I think there are plenty of other fields that could use this sort of a shake up in all kinds of ways. After all, if you can think it, there’s a comic about it. I see no reason why there can’t be a dissertation about it, too. Because comics is still a newish field—maybe it’s not that new anymore, but the study of religion and the Bible is either, about 100, around 350, or maybe closer to 1700 years old, depending on how you’re counting. This kind of time gives fields the chance to become established in a way that comics studies is only beginning to enjoy in some places. But, comics studies has a youth that makes it nimble. We have a chance to make the conversation more than defensive and on into something truly meaningful—about the ways we tell our human stories to one another with text and pictures in whatever combination we please.

Don’t Give Up

In every dissertation process—every single one—there is at least one moment where you are going to feel like you are at the end of your writing-rope. Dissertations are painful. Be gentle with yourself. This process requires support from a network of people, some of whom you will know and some of whom you will only read. Draw strength from these people, both the living and the written. Understand yourself as a part of a community of scholars and writers.

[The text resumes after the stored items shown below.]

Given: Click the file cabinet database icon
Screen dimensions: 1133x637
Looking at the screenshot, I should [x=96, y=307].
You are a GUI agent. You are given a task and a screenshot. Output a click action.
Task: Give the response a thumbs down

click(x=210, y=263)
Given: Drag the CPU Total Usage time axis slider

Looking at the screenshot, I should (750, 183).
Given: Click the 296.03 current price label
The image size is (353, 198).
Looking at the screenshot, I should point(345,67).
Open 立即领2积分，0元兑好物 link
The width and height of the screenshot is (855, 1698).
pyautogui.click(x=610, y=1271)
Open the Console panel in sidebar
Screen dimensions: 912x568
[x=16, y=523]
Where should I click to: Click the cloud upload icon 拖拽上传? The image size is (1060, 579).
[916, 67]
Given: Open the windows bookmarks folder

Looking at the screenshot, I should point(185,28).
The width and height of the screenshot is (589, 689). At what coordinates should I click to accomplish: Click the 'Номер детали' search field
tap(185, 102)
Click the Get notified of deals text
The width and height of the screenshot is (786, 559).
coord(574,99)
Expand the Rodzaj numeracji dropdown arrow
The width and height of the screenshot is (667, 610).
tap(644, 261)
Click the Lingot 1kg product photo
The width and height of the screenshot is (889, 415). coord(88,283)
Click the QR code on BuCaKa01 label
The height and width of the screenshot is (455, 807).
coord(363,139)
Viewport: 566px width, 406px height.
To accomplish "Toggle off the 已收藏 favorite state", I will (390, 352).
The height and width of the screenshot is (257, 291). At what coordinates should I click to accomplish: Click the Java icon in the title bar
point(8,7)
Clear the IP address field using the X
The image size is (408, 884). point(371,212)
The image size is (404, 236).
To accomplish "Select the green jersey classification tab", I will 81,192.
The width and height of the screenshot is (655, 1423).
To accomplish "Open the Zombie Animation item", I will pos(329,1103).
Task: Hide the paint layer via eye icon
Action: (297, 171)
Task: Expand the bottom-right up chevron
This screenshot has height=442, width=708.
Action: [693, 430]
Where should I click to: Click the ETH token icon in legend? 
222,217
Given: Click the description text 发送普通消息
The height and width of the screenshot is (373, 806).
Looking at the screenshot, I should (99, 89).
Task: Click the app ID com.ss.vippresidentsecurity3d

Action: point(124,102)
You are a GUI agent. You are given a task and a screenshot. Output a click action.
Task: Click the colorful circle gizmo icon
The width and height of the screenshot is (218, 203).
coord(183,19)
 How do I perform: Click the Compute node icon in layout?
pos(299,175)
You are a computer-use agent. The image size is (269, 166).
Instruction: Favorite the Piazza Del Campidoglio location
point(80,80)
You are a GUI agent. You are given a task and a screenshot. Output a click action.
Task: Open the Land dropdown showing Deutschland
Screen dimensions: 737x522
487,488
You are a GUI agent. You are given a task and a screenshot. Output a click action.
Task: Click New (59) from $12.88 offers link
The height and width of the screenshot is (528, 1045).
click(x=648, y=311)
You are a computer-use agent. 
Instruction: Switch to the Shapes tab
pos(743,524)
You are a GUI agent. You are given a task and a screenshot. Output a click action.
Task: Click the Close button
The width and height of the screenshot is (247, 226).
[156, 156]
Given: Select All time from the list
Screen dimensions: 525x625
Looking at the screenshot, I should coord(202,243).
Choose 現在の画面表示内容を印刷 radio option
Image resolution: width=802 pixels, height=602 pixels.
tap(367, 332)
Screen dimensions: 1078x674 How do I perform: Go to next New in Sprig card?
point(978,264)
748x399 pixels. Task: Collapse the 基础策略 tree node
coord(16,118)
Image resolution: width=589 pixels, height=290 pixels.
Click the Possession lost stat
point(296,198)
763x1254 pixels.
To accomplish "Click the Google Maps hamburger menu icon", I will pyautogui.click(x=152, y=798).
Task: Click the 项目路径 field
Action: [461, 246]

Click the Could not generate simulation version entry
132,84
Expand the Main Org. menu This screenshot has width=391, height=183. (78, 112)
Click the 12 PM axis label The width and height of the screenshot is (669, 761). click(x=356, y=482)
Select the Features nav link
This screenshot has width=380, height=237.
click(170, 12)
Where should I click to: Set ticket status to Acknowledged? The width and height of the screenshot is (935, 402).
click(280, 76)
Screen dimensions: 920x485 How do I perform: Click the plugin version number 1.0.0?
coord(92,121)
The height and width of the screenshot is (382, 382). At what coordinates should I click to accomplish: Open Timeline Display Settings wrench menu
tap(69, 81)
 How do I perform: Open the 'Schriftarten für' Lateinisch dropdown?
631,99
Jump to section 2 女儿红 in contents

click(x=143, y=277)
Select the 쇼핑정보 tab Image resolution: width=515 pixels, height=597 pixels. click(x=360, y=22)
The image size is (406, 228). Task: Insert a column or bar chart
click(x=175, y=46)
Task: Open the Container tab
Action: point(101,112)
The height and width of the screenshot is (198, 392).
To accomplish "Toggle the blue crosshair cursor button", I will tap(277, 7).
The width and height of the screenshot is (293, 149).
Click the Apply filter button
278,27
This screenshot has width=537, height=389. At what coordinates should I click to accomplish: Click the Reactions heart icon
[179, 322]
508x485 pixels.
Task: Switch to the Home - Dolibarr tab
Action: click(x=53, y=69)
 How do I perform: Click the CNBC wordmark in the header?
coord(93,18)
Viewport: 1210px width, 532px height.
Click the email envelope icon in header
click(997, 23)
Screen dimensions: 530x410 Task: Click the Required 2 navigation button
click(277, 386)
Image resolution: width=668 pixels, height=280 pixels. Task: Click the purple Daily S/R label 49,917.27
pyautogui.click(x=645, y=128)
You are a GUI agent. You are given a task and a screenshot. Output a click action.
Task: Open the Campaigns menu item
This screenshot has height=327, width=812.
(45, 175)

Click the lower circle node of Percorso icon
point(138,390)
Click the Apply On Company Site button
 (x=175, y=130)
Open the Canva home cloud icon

If you’re writing a dissertation on comics or with comics or that is in any way comics-related, you’ll find other people can sometimes be a unique challenge. Instead of allowing these nay-sayers to control the conversation in your head, immerse yourself in the work of people who take these fantastic creations seriously, who find them worthy of critique. Find strength in the magic of comics. Let yourself feel a shiver occasionally when you recognize a moment of true invisible art.  Don’t give up. The rest of us need your work!

"Don’t Panic" Hitchhiker’s Towel by Fabulously Fierce.
“Don’t Panic” Towel by Fabulously Fierce. Get your own Don’t Panic towel here.

 

Dr. Elizabeth Coody completed her dissertation in May 2015. She loves her committee. However, she’s still not quite over the experience, and would like to do what she can to help those who follow.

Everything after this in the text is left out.